Records provided:
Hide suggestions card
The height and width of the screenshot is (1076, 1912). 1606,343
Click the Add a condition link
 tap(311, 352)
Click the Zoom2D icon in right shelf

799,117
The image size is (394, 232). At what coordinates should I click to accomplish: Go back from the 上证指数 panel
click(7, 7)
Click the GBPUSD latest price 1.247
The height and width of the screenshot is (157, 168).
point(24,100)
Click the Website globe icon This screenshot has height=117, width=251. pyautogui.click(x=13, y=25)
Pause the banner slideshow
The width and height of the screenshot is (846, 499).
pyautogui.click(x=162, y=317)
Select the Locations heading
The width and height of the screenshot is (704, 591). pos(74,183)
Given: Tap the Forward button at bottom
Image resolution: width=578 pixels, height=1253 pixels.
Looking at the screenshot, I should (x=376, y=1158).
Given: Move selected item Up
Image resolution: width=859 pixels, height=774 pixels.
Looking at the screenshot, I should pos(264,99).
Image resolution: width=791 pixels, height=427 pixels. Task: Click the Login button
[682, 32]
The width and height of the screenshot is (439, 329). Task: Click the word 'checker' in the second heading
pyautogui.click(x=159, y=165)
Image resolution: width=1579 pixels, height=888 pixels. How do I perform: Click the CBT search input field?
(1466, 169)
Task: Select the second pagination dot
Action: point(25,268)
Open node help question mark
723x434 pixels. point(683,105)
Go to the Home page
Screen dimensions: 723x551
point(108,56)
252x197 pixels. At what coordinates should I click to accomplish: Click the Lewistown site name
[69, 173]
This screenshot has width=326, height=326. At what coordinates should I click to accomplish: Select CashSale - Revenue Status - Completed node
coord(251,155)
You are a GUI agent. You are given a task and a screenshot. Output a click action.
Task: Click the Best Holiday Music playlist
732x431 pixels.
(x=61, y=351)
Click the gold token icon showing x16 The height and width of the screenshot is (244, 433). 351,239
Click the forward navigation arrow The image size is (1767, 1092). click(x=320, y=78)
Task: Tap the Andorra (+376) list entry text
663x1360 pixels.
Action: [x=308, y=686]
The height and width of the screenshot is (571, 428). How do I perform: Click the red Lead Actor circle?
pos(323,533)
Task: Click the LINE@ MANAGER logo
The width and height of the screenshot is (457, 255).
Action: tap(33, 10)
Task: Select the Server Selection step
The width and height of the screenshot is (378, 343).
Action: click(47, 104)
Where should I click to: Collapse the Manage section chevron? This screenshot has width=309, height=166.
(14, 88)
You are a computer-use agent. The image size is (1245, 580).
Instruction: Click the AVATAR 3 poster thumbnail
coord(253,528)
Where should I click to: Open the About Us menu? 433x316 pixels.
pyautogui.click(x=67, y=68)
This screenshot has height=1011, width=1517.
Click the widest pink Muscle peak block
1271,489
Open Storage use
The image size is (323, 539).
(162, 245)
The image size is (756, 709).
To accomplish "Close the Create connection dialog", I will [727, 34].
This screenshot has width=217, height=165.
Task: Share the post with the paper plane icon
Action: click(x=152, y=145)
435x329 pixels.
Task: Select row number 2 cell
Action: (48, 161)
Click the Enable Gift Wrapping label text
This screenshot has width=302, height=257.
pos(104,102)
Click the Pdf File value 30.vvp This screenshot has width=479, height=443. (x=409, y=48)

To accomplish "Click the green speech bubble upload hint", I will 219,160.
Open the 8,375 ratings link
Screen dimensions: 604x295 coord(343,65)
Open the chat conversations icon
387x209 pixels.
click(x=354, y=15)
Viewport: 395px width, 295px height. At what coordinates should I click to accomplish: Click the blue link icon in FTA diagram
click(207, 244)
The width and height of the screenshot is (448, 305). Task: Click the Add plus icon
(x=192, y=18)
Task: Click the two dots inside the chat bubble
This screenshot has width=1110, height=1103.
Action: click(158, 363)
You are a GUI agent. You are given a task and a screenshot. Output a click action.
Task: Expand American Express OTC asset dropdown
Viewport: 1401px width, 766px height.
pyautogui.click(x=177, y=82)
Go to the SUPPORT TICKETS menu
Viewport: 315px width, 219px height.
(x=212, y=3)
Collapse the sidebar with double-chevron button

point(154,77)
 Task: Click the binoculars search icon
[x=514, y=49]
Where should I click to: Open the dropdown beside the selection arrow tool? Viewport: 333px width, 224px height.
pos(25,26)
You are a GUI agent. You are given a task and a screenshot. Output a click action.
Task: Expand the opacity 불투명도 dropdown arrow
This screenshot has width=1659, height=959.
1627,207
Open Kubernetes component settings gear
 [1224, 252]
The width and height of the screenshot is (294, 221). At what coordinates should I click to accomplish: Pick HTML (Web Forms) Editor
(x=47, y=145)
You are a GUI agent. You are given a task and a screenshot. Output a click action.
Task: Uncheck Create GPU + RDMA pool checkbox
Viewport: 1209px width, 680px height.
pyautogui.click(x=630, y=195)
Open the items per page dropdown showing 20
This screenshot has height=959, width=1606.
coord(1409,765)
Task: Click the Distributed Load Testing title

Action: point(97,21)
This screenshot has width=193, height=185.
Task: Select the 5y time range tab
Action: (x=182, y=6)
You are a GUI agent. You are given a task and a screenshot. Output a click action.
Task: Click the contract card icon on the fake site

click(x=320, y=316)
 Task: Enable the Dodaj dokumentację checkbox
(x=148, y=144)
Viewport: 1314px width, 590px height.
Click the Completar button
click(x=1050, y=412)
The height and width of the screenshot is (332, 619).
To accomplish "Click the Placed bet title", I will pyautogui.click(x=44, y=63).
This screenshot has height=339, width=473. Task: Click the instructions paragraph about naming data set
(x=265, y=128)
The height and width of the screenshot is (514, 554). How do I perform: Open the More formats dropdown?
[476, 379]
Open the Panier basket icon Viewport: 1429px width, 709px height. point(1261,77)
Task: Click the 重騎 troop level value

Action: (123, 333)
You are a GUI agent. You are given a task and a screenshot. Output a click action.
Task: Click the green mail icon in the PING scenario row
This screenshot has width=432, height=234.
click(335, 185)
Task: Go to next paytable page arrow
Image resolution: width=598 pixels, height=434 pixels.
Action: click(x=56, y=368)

Short exercise:
Output the material from the line with "Where should I click to: Open the dropdown" up to and including the line with "(x=265, y=128)" as a Markdown table. Use the columns Row and Text, put the row number in Row and the line in Text, and leave out blank lines.

Finished answer:
| Row | Text |
|---|---|
| 1 | Where should I click to: Open the dropdown beside the selection arrow tool? Viewport: 333px width, 224px height. |
| 2 | pos(25,26) |
| 3 | You are a GUI agent. You are given a task and a screenshot. Output a click action. |
| 4 | Task: Expand the opacity 불투명도 dropdown arrow |
| 5 | This screenshot has width=1659, height=959. |
| 6 | 1627,207 |
| 7 | Open Kubernetes component settings gear |
| 8 |  [1224, 252] |
| 9 | The width and height of the screenshot is (294, 221). At what coordinates should I click to accomplish: Pick HTML (Web Forms) Editor |
| 10 | (x=47, y=145) |
| 11 | You are a GUI agent. You are given a task and a screenshot. Output a click action. |
| 12 | Task: Uncheck Create GPU + RDMA pool checkbox |
| 13 | Viewport: 1209px width, 680px height. |
| 14 | pyautogui.click(x=630, y=195) |
| 15 | Open the items per page dropdown showing 20 |
| 16 | This screenshot has height=959, width=1606. |
| 17 | coord(1409,765) |
| 18 | Task: Click the Distributed Load Testing title |
| 19 | Action: point(97,21) |
| 20 | This screenshot has width=193, height=185. |
| 21 | Task: Select the 5y time range tab |
| 22 | Action: (x=182, y=6) |
| 23 | You are a GUI agent. You are given a task and a screenshot. Output a click action. |
| 24 | Task: Click the contract card icon on the fake site |
| 25 | click(x=320, y=316) |
| 26 |  Task: Enable the Dodaj dokumentację checkbox |
| 27 | (x=148, y=144) |
| 28 | Viewport: 1314px width, 590px height. |
| 29 | Click the Completar button |
| 30 | click(x=1050, y=412) |
| 31 | The height and width of the screenshot is (332, 619). |
| 32 | To accomplish "Click the Placed bet title", I will pyautogui.click(x=44, y=63). |
| 33 | This screenshot has height=339, width=473. Task: Click the instructions paragraph about naming data set |
| 34 | (x=265, y=128) |